Antidepressant Medication Use in Pregnancy

Barbara Hackley, CNM, MSN

Disclosures

J Midwifery Womens Health. 2010;55(2):90-100. 

In This Article

Physiology of Depression

Little is understood about the physiology of normal mood, much less the physiology associated with mental illness. Twin studies have clearly documented that genetics play an important, but not exclusive, role in the lifetime risk of developing depression; genetic effects have been estimated to account for 37% (95% confidence interval [CI], 31%–42%) of the risk of developing depression compared to 63% (95% CI, 58%–67%) for individual risk factors.[11] Indeed, it appears that the etiology of depression is multifactorial (i.e., some environmental insult, such as severe stress or illness, interacts with an underlying vulnerability and leads to the development of depression).[12]

Unlike other neurologic diseases, such as Parkinson disease, which tend to affect an identified region of the brain, depression seems to affect multiple areas of the brain including the prefrontal cortex, hippocampus, amygdala, and thalamus.[12] Depression results from abnormalities in the interactions between neurotransmitters and hormones in the brain, such as the hypothalamus-pituitary-adrenal (HPA) axis; noradrenergic, serotonergic, and dopaminergic systems; neuropeptides; and brain-derived neurotrophic factor (BDNF), and can lead to structural changes in the brain.[13]

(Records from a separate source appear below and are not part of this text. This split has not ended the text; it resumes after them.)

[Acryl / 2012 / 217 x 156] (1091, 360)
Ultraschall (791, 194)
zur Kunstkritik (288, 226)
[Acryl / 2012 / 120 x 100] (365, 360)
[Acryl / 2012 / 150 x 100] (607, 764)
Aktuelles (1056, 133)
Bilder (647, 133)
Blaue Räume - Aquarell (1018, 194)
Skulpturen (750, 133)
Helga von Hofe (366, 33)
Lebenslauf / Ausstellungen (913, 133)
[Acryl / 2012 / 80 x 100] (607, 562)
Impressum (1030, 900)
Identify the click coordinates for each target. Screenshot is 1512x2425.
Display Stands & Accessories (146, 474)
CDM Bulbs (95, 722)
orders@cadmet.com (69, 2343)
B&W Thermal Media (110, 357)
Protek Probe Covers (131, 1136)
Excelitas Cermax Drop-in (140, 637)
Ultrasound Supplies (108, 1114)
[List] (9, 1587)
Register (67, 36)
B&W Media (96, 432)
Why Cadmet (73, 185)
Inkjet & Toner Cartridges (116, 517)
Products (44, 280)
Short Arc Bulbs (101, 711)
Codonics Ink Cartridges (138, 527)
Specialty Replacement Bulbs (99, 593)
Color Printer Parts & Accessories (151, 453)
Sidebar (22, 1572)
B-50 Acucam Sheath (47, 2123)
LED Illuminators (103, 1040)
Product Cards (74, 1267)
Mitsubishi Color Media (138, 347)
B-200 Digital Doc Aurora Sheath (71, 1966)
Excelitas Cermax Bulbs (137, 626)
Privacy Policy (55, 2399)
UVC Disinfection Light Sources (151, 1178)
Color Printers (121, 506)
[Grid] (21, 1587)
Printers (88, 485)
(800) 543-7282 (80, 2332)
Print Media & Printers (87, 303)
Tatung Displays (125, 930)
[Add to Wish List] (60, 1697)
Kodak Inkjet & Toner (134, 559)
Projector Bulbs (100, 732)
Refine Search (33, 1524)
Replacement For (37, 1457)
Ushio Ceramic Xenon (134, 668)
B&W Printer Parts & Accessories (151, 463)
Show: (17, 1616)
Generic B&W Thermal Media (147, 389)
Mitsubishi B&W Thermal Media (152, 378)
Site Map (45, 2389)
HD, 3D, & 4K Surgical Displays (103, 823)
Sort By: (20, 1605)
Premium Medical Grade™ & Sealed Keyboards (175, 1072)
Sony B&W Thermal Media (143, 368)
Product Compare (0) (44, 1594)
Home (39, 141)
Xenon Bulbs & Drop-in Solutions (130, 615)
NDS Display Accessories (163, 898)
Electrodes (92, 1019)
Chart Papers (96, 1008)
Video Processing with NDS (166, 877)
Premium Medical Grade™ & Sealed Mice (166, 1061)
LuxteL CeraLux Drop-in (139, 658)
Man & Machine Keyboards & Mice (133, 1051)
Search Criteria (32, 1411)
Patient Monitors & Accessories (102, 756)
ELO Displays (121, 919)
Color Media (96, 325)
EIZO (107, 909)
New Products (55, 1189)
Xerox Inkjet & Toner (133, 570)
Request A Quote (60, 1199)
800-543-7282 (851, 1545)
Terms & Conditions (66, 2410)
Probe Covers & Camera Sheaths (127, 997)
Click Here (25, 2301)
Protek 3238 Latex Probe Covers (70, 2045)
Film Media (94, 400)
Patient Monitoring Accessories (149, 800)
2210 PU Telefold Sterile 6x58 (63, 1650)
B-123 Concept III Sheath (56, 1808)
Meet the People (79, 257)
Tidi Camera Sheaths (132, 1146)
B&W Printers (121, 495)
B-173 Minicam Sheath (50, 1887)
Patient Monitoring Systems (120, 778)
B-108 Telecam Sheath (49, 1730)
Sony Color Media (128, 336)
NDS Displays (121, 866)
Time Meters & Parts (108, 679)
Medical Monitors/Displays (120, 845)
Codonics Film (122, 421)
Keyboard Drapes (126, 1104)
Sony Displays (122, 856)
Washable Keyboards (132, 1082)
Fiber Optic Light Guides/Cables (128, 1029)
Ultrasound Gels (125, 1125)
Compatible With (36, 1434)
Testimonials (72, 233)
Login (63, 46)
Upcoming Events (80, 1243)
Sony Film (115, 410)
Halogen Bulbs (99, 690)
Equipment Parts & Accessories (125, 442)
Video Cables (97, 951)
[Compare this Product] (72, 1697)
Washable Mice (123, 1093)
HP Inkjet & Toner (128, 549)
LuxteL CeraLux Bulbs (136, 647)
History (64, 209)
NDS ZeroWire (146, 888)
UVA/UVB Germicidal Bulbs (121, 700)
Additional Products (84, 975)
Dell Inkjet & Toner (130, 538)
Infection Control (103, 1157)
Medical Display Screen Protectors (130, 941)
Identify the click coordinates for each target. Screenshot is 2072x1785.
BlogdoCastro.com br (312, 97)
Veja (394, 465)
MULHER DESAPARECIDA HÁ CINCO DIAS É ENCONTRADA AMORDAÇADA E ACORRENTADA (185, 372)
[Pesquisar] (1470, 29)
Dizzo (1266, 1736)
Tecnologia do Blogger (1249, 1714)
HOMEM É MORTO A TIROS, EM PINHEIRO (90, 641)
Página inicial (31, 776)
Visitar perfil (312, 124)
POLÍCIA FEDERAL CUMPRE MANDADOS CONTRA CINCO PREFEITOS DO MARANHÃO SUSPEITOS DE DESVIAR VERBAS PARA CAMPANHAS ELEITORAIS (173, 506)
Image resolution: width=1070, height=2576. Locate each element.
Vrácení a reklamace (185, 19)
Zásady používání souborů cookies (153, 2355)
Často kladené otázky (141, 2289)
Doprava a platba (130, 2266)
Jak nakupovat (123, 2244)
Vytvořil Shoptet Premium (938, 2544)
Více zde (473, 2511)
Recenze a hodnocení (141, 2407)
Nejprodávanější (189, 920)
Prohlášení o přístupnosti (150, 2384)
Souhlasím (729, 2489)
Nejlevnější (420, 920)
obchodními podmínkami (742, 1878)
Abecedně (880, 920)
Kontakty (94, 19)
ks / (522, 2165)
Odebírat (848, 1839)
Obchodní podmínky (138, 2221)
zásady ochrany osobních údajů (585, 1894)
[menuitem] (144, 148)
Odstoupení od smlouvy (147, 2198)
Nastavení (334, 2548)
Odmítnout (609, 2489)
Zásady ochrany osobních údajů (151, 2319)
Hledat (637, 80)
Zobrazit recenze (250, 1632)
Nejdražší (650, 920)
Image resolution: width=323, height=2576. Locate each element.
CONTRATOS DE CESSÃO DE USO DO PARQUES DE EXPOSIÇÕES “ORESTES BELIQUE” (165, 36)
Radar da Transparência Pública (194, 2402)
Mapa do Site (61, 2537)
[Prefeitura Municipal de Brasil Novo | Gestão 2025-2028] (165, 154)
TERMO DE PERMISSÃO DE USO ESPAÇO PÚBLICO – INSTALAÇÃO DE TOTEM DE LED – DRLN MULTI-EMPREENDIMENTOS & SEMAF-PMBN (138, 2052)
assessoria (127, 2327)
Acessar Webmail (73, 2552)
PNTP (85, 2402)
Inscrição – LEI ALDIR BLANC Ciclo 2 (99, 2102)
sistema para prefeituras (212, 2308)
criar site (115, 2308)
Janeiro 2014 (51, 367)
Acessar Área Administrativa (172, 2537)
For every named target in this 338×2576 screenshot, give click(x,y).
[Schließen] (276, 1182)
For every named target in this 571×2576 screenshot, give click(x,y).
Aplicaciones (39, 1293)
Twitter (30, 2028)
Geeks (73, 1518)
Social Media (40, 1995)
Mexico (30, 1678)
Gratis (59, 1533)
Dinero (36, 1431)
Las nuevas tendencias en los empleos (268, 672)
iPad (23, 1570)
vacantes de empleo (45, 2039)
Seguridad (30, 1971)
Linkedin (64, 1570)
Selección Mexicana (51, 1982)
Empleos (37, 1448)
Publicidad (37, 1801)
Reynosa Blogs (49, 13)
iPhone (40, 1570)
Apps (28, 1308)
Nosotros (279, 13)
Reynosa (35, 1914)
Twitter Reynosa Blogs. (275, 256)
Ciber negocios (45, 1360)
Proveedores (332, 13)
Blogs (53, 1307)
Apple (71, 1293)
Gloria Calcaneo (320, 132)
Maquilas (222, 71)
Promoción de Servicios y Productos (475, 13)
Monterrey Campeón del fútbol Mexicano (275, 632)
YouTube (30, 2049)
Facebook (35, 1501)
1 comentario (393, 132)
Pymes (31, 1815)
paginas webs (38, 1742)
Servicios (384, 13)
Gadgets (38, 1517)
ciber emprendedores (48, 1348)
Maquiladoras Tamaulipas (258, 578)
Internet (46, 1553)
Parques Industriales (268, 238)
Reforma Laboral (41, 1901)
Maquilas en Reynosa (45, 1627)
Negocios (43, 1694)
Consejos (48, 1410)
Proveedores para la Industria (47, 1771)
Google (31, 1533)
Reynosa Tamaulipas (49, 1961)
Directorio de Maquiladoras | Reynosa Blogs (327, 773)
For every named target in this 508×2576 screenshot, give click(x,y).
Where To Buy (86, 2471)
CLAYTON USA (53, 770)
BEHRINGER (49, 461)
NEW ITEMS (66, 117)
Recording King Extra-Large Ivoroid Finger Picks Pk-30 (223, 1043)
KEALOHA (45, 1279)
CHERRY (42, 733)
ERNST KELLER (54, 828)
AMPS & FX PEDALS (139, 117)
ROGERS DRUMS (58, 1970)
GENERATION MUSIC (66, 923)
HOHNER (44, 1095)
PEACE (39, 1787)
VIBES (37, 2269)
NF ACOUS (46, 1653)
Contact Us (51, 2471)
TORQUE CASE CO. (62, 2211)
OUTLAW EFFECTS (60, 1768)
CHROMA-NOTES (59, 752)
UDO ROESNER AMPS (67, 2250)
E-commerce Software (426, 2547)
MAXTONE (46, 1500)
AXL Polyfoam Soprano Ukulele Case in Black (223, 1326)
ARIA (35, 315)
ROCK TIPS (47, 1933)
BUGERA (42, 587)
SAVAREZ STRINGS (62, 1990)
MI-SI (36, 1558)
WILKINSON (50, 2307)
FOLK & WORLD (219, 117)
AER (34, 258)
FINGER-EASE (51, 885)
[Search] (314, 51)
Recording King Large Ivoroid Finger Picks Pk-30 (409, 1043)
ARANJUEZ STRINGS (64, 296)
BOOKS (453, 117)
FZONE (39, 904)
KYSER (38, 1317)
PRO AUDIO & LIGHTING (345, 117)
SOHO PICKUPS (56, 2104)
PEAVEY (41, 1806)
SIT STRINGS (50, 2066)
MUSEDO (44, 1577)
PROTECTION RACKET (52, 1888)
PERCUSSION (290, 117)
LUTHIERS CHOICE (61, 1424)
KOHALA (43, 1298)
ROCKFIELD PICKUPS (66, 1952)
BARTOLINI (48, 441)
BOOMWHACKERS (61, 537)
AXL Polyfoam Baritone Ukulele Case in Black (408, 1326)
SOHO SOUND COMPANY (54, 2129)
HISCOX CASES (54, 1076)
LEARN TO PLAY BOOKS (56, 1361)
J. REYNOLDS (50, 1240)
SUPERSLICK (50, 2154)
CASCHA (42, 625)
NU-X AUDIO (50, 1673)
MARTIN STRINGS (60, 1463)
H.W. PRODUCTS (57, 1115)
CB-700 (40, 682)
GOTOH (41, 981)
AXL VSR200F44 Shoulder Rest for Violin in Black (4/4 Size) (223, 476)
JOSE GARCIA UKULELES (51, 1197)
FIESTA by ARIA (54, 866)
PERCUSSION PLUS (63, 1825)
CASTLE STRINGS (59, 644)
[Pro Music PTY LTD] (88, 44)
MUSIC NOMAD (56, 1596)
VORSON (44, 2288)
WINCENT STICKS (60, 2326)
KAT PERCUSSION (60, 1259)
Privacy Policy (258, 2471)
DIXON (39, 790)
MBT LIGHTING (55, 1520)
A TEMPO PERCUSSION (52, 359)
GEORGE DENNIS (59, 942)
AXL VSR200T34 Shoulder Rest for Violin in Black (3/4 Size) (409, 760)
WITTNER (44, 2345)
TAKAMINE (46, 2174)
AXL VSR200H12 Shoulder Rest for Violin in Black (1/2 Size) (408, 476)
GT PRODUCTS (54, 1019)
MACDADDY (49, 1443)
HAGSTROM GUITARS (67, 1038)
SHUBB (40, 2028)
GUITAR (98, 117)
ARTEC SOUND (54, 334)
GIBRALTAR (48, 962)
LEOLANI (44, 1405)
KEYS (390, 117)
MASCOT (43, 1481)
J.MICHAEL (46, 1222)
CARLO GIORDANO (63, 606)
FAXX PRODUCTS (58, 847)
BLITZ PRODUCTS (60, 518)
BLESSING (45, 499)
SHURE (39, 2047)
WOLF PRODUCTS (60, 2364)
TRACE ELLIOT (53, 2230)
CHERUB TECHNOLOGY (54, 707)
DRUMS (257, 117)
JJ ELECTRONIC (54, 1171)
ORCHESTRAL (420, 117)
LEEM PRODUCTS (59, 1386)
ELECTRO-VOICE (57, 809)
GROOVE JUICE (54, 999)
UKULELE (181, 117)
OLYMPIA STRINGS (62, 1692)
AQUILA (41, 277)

The serotonergic, nonadrenergic, and dopaminergic systems work closely together, but each is thought to have slightly different effects.[13] Key neurotransmitters in these systems include serotonin, norepinephrine, and dopamine.[14] Serotonin is formed from the essential amino acid tryptophan. Serotonin is found in highest levels in the basal ganglia, frontal cortex, hypothalamus, and limbic system. It is thought to regulate sleep, pain sensitivity, sexual function, and appetite, and helps to maintain the integrity of the synaptic junction. Both norepinephrine and dopamine are formed from tyrosine. Norepinephrine-sensitive neurons are found in the fore- and midbrain, locus coeruleus, cerebellum, and spinal cord. The nonadrenergic system is thought to work in concert with the prefrontal cortex in modulating behavior and attention and with the amygdala to impart an emotional component to memory. Dopamine neurons are found mainly in the midbrain and pituitary gland and in the nigrostriatal, mesolimbic, and mesocortical pathways. These pathways are critical and affect motor function, reward and motivation centers, memory, and attention.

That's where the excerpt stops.